I, and all the other nice people in the library that morning, could get on with our work. But after Macleod had asked me my name and told me he wasn’t afraid of God, after I had heard his protests as he was escorted out, I was left sitting in my armchair a little less comfortably. The unease I felt during the man’s disruption was outlasted and overwhelmed by a nagging feeling of guilt that lingered after the arrest.
We’re lucky enough to attend a university that pays such attention to our comfort. Every undergraduate here has to admit the College does more than enough to keep us safe from hunger, cold, and fear every day. When Harvard protects its property from outsiders, it ensures for students and faculty the availability of a quiet and safe space to live, work and study, protected from the intrusion of the outside world. For that outside world (which includes Macleod), it ensures only strictly-enforced exclusion.
We’re very lucky to be able to live in such a walled-off dream world. But even among all these physical comforts (which I suppose my tuition pays for), that luck and its consequences can seem very difficult to justify.

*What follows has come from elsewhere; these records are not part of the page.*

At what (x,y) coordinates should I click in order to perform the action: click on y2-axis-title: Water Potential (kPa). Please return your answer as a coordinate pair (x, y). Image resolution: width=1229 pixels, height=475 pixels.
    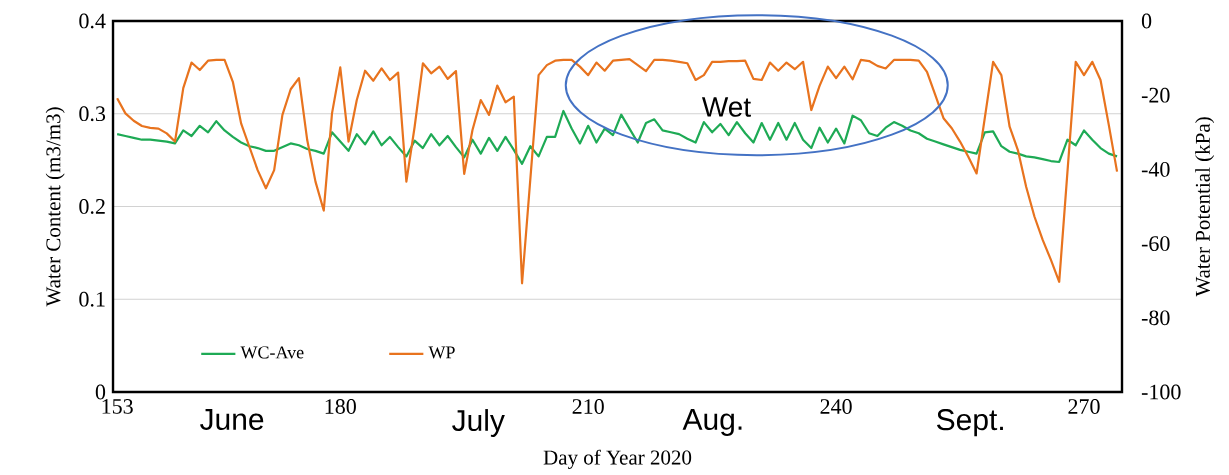
    Looking at the image, I should click on (1205, 207).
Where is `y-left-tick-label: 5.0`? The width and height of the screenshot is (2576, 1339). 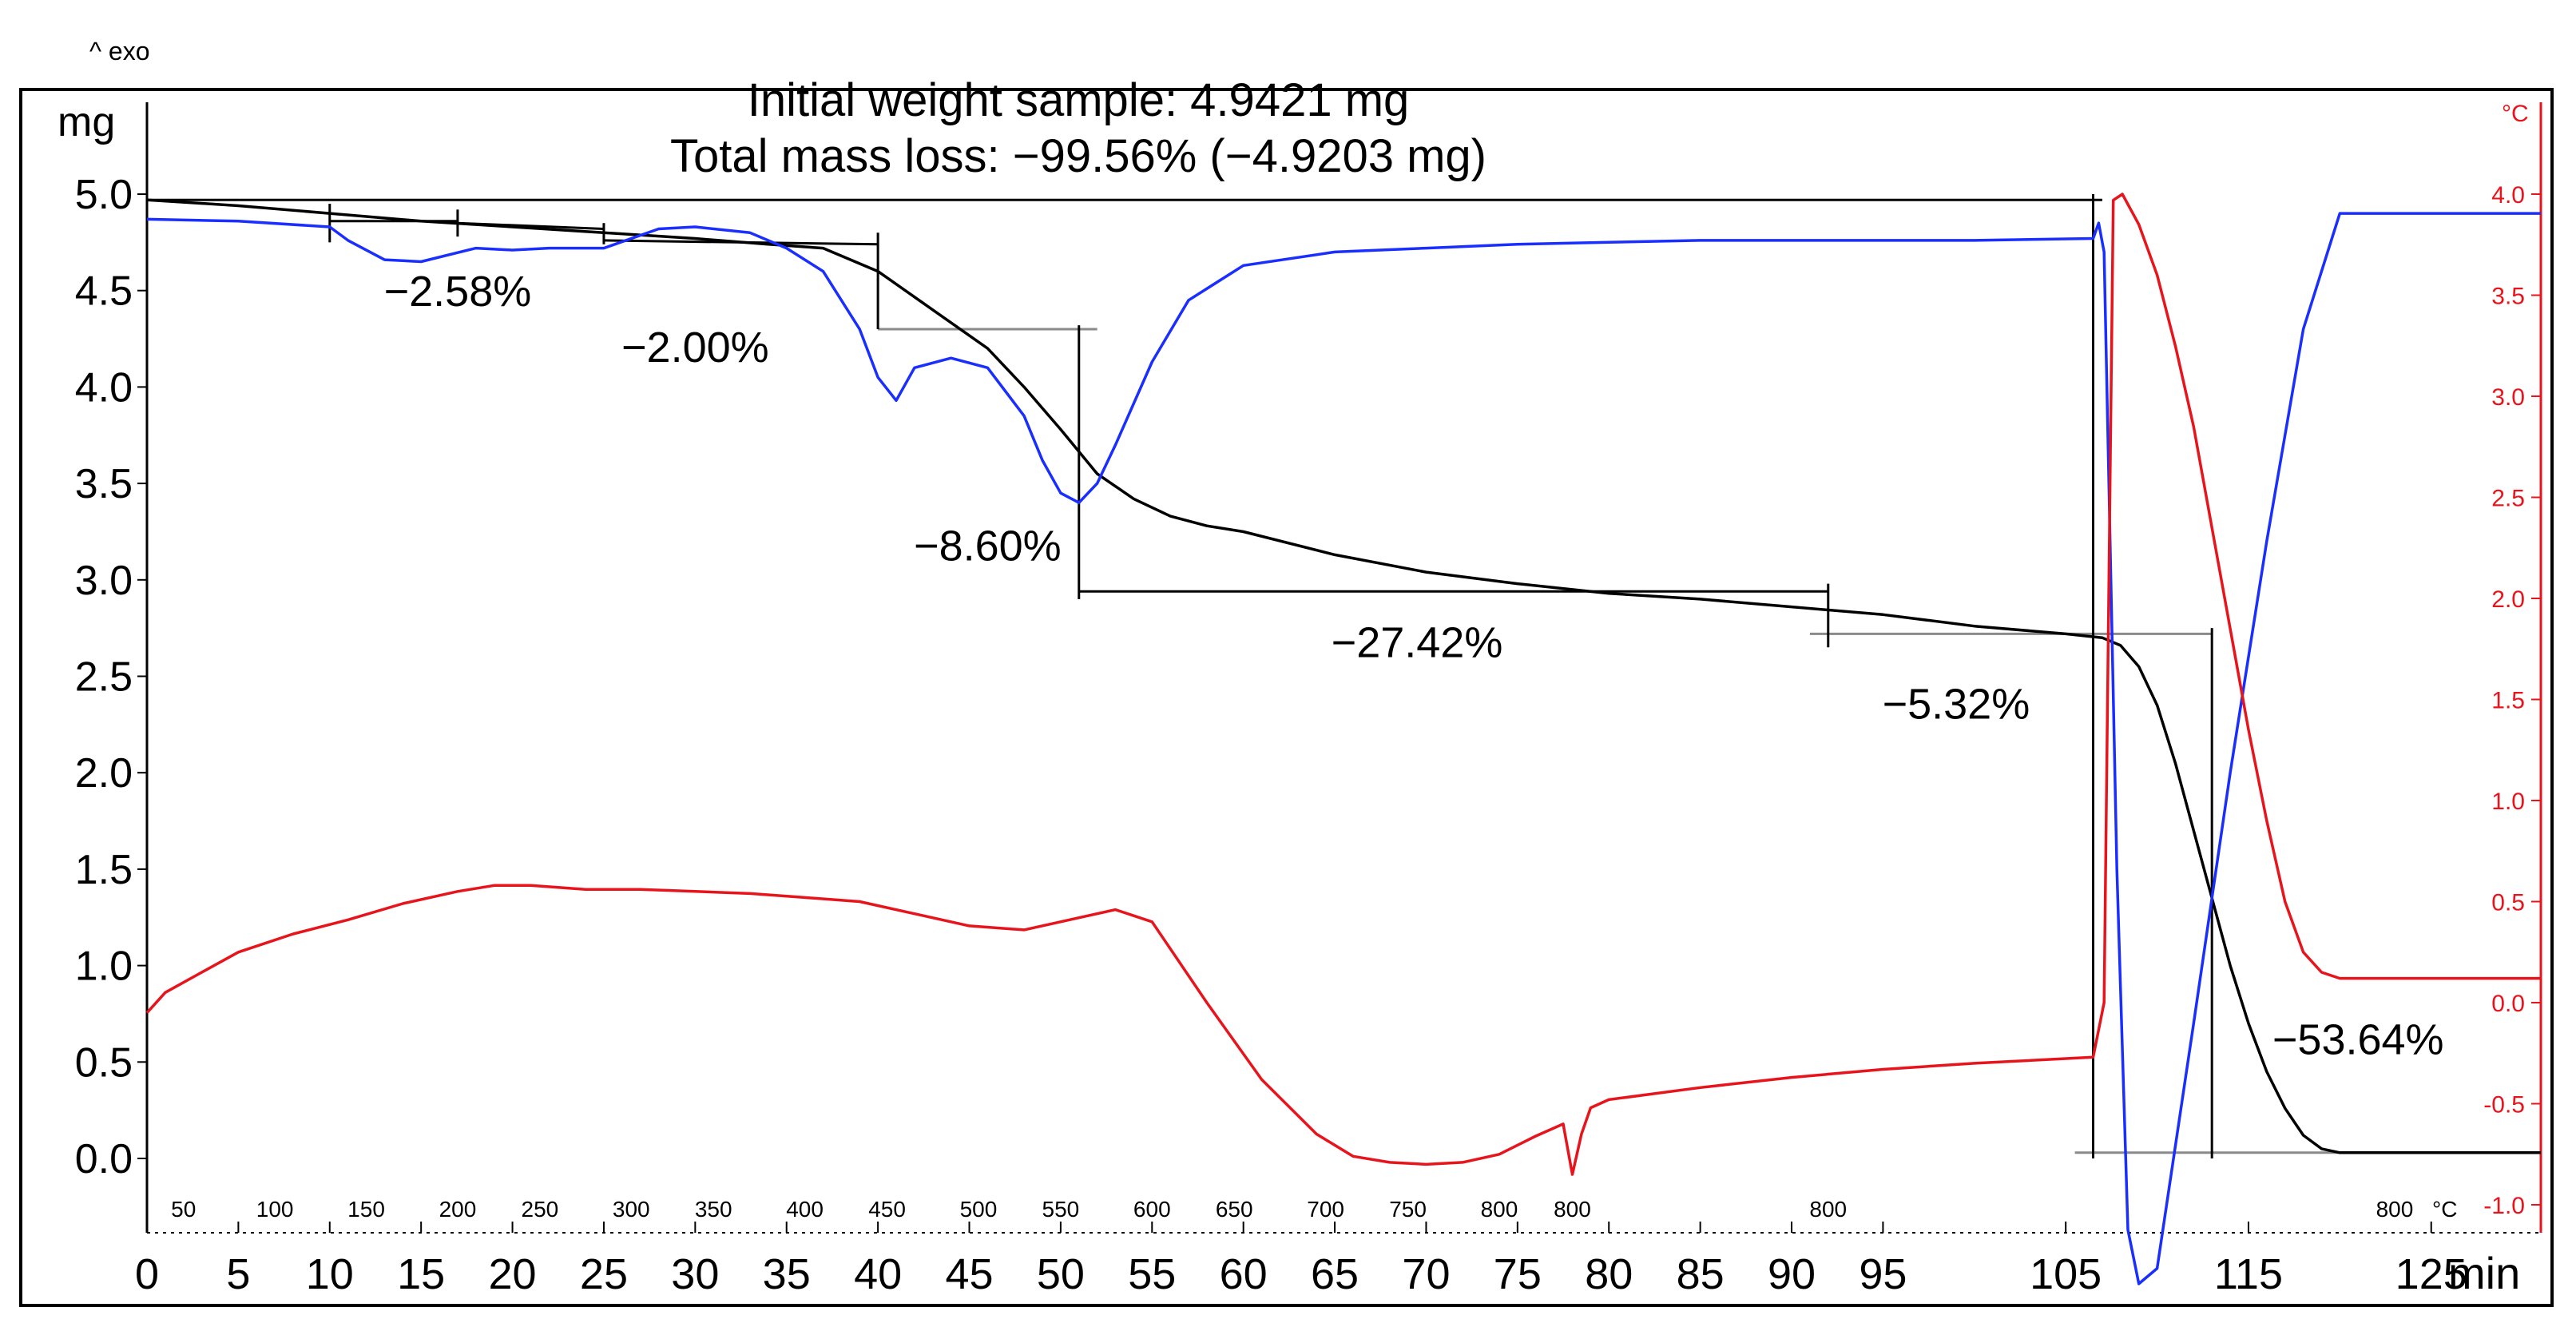
y-left-tick-label: 5.0 is located at coordinates (104, 195).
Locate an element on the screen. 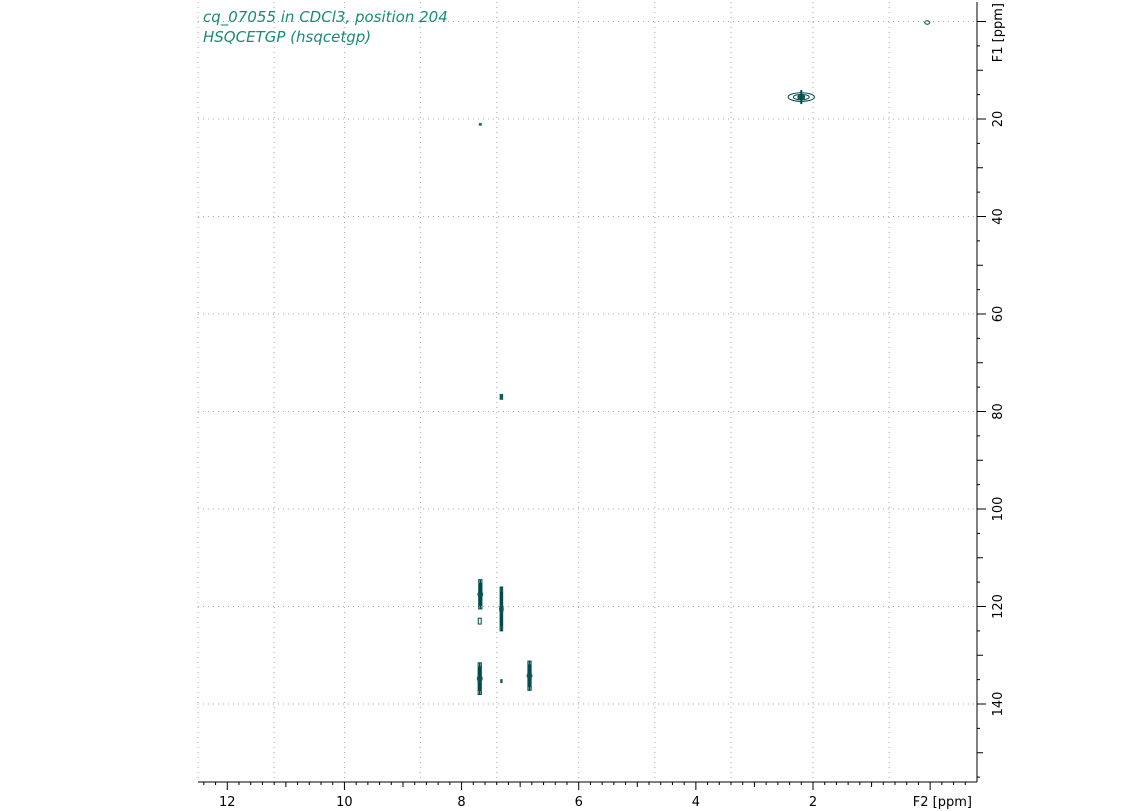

We grow accustomed to seeing the same unfortunate people in the Square: the same sleeping bags outside the Coop at night, the same cajoling man selling Spare Change News outside Au Bon Pain, the same lady on the benches in front of Bank of America. Familiarity breeds blind comfort, and somewhere along the line, we begin to see our neighbors in the Square as the nameless homeless, instead of people much like ourselves.
We cease at last to be sympathetic to their misfortunes or interested in their lives, instead coming to ignore them outright. Finally, we participate in and endorse a culture of stark and impenetrable walls. But there is very little in reality dividing Macleod and me. I cannot forget that, for the most part, it is only happenstance that entitles me and my classmates to the warm quiet of the library and damns him to the cold.
This revelation followed fast on the heels of the arrest I observed back in March. I couldn’t help but silently apologize for being afraid of the ‘trespasser’, for hesitating before I shook his hand, and for regretting making eye contract in the first place. We should never be so smug in our privilege that contact with that unfamiliar Other becomes a source of distaste. And while it may seem futile and even self-indulgent to sit uncomfortably in an armchair in William James feeling guilty, the opportunity for honest confrontation of our privilege as Harvard undergraduates will prove worthwhile as long as it informs future interactions with those that might not share in the same advantage.
Rachel M. Singh ’10, a Crimson editorial editor, is a social studies concentrator in Pforzheimer House.